## Data shown
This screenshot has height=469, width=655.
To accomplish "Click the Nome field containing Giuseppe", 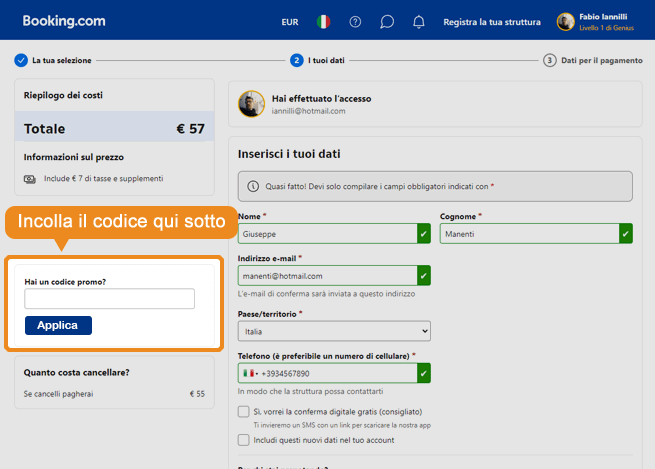I will click(x=327, y=234).
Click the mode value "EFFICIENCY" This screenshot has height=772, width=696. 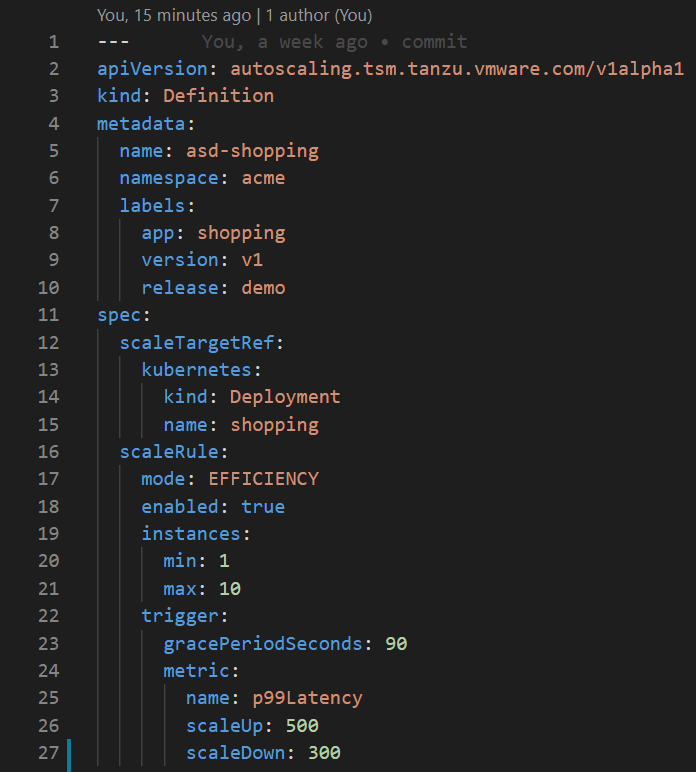[263, 479]
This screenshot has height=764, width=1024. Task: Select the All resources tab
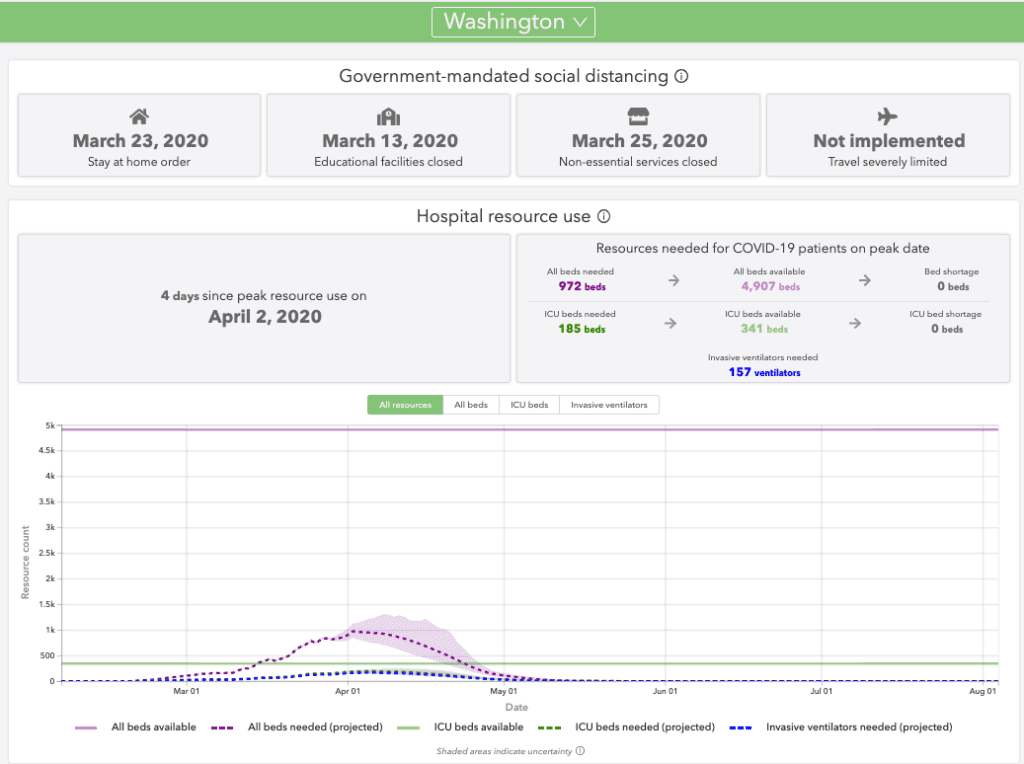click(405, 405)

## Assignment
All that should appear in the response is the run of lines from the one with "This screenshot has height=764, width=1024." through the final line of the records, restated exactly, with pictures omitted.

## Finished task
This screenshot has height=764, width=1024. Task: Select the All resources tab
click(405, 405)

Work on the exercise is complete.